● **WHAT TO PRODUCE**
Among the entries that follow, find every line with the word "Baggers" and list it.

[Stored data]
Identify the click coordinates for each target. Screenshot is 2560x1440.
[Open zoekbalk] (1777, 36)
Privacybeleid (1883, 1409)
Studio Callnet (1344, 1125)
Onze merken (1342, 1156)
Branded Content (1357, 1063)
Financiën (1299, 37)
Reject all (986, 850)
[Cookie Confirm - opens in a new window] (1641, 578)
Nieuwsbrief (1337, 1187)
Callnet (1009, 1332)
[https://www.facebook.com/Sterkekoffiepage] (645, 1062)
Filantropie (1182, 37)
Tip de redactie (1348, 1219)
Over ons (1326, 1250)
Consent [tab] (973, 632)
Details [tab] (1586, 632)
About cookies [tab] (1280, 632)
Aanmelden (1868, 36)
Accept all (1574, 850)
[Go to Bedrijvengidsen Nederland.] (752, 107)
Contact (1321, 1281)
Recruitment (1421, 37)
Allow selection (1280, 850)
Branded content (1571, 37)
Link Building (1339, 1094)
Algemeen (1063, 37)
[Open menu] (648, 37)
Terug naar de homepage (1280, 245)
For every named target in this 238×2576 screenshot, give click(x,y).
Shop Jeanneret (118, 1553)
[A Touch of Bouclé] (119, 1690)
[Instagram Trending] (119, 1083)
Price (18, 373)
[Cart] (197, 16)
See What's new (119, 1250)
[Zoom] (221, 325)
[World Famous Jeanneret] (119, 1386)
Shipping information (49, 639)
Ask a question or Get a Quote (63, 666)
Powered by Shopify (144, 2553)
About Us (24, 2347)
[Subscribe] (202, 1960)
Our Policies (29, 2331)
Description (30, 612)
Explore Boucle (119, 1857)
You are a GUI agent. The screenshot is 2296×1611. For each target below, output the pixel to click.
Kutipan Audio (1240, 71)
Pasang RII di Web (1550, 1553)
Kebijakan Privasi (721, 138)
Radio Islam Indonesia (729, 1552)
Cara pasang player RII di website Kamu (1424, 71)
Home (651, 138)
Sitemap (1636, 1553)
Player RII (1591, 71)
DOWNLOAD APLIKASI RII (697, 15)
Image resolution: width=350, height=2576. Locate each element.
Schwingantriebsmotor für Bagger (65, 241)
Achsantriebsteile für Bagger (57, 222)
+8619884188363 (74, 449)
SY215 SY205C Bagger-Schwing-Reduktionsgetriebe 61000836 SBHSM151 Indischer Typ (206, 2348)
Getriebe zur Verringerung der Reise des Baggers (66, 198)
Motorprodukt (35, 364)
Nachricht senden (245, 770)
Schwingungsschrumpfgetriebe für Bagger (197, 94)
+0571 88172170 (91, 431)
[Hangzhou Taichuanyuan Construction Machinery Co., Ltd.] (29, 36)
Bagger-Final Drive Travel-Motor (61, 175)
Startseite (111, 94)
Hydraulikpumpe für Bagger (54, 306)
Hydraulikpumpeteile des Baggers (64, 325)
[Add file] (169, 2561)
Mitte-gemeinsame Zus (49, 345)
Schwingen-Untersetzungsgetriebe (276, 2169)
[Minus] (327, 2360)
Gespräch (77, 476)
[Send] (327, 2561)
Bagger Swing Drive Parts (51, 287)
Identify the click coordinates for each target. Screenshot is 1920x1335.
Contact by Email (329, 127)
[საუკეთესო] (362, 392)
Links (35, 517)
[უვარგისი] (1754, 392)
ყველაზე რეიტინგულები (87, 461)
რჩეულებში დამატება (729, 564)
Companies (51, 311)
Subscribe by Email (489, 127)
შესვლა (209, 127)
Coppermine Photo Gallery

● **OUTPUT**
Getriebe zur Verringerung der Reise des Baggers (66, 198)
Hydraulikpumpeteile des Baggers (64, 325)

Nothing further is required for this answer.